Early Friday evening, rising star Emily A. Ryan, a freshman from Indianapolis, put her stamp on the meet as she placed first in the women’s 500-yard freestyle. Ryan dominated this event from the start as she maintained multiple second leads on each of her 50-yard split times. By the end of the race, she finished a dramatic

10 seconds ahead of her closest competitor, sophomore Keelin Nave from Wellesley College. Ryan clocked in at 4:54.81 in the final, remarkably cutting nine seconds off of her time in the preliminary round.

Ryan was not the only Engineer to dazzle fans on Friday evening. In a concerted effort, the Engineers took the first four finishes in the men’s 500-yard freestyle and six out of the top eight in the women’s and men’s 200 yard individual medleys. Junior Anna S. Kokensparger, the current record holder for the women’s 200-yard individual medley, won the event yet again with a time of 2:04.57, comfortably achieving an NCAA “A” cut. On the men’s side, Junior Brendan T. Deveney won the men’s 200-yard individual medley, setting the new NEWMAC record for the event and making an NCAA “A” cut as well.

After an extremely successful first day, the Engineers came back on Saturday with a renewed energy, immediately evidencing their discipline and lack of complacency. The men’s and women’s teams won 12 out of the day’s 14 events, further solidifying their places at the top. The men finished the day with 829 points ahead of the Coast Guard Academy with 485, and the women finished with 681 points compared to Springfield College’s 544.

On the women’s team, sophomores Calley L. Murphy and Christy K. Rogers made notable impacts on the meet. Murphy commanded the 100-yard breaststroke, winning the event with a 1:04.96 cut. Rogers, in similar fashion, placed first in the 100-yard backstroke in 56.17 seconds, making another NCAA “A” cut for the Engineers. Murphy and Rogers did not stop with these two wins as they each went on to win the 200-yard backstroke and 200-yard breaststroke respectively.

The Engineers did not hold off as they entered the third day of competition with confidence and persistence. Continuing to exceed expectations, the men’s and women’s teams together took 9 of the final day’s 12 events. The Engineers unfaltering success over the course of the meet allowed both teams to enjoy a comfortable leads over the other teams. At the conclusion of the meet, the men’s team lead with 1219 points to the Coast Guard Academy’s 735, while the women’s team finished with an impressive 960 points over Springfield College’s 821.5.

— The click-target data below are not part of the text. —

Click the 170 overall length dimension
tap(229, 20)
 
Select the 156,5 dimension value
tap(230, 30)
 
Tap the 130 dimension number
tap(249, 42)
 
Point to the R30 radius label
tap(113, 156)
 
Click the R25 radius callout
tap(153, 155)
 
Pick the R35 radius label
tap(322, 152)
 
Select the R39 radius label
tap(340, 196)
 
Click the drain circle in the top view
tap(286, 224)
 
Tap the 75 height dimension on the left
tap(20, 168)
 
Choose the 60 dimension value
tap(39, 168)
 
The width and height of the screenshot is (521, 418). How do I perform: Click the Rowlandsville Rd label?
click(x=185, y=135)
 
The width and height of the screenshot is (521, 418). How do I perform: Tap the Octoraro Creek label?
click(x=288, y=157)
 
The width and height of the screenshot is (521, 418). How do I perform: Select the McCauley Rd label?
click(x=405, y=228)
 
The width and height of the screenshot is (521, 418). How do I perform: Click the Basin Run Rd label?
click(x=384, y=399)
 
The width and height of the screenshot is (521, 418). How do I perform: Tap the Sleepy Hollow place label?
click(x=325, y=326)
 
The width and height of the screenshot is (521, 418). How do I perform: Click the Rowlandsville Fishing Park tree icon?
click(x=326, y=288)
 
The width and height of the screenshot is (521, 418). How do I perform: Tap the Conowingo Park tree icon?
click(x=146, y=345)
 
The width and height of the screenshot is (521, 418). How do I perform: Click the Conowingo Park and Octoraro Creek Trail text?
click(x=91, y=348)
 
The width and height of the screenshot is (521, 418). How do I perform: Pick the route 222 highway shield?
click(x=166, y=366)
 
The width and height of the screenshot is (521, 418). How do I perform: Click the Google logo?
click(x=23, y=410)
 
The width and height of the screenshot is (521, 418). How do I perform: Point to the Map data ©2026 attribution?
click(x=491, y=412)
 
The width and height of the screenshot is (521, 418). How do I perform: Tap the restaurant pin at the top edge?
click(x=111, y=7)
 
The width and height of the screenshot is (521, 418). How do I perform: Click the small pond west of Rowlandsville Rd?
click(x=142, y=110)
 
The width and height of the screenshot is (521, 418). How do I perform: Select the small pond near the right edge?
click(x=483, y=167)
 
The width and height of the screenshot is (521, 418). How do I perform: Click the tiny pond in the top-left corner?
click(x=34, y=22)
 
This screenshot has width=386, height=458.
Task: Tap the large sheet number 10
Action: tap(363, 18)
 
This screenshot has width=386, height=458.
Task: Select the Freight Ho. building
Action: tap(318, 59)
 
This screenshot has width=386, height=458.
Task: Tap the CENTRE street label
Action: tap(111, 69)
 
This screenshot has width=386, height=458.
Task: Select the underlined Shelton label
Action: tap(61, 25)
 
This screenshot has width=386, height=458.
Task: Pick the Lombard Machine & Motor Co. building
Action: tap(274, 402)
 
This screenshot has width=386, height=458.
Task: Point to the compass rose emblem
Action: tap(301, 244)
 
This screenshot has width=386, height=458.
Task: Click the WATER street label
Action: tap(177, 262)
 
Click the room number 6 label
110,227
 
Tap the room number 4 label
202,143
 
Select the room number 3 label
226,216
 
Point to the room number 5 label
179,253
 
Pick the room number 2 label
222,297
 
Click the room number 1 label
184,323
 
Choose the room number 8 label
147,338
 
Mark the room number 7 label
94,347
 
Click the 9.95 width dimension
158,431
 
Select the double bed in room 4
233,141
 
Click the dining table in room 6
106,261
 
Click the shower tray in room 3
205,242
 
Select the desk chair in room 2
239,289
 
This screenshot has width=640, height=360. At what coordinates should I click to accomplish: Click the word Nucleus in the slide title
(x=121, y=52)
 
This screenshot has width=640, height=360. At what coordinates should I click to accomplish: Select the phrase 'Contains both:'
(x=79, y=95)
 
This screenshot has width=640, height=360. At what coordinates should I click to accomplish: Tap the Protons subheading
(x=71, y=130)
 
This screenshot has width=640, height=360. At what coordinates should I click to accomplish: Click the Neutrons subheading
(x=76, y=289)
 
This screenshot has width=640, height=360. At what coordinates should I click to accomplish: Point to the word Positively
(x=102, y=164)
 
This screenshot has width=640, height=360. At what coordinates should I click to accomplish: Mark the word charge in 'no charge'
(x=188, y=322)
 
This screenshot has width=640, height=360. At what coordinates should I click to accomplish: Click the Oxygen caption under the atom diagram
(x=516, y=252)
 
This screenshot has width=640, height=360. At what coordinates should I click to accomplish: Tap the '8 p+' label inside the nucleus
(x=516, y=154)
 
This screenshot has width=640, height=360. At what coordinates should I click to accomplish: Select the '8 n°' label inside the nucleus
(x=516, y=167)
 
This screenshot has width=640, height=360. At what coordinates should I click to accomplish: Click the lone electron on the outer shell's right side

The Engineers swimming and diving squads exhibited a remarkable consistency throughout this weekend as they ousted their other competitors in the conference. Much of the Engineers’ success can be attributed to their dedication and preparation throughout the year. The team also benefits from the leadership and experience of upperclass swimmers like Maxwell T. Pruner ’13 and Matthew R. Chapa ’12. With a combination of fresh, young talent and rock-solid leadership, the MIT Engineers won the NEWMAC swimming and diving finals with admirable conviction.

Although the NEWMAC championship meet is the end of the season for most swimmers in the conference, many of our Engineers are now setting their sights on the NCAA Division III National Championships. Qualifying for nationals is extremely competitive, but the Engineers anticipate sending a number of their top swimmers. Expect to see Wyatt L. Ubellacker ’13, Matthew R. Chapa ’12, Colby W. Dunn ’14, and Brendan T. Deveney ’13 to lead the men’s team and Amy E. Jacobi ’11, Calley L. Murphy ’14, Christy K. Rogers ’14, and Emily A. Ryan ’15 to spearhead the women’s effort at the National Championships.